Task details: Work out how many lines of the data contain "will" and reply with that number alone.

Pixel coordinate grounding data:
________________________________________

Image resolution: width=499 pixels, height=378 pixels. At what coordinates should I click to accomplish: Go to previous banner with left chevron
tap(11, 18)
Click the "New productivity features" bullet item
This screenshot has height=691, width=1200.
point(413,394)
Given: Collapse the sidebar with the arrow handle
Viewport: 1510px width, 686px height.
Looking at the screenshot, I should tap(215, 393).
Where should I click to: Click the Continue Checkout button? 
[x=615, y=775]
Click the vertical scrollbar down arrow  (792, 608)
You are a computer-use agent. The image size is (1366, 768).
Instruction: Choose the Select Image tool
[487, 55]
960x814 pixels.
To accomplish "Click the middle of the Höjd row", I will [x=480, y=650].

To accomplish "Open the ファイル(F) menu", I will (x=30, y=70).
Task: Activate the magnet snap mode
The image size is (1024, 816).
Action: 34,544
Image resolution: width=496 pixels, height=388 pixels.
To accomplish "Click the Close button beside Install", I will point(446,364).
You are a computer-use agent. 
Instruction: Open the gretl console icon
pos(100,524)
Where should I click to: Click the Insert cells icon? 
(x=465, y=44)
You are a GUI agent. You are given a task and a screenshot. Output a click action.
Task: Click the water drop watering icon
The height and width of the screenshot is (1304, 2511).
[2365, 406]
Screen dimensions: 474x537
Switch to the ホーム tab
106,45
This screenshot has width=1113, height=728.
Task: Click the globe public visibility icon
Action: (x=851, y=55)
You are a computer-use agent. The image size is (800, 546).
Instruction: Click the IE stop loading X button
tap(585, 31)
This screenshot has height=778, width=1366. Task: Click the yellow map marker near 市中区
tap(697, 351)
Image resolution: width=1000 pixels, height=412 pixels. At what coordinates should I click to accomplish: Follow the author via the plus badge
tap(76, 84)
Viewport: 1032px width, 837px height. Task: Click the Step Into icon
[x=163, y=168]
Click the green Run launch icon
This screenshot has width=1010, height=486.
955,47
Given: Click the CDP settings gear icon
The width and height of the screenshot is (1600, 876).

________________________________________

Task output: 3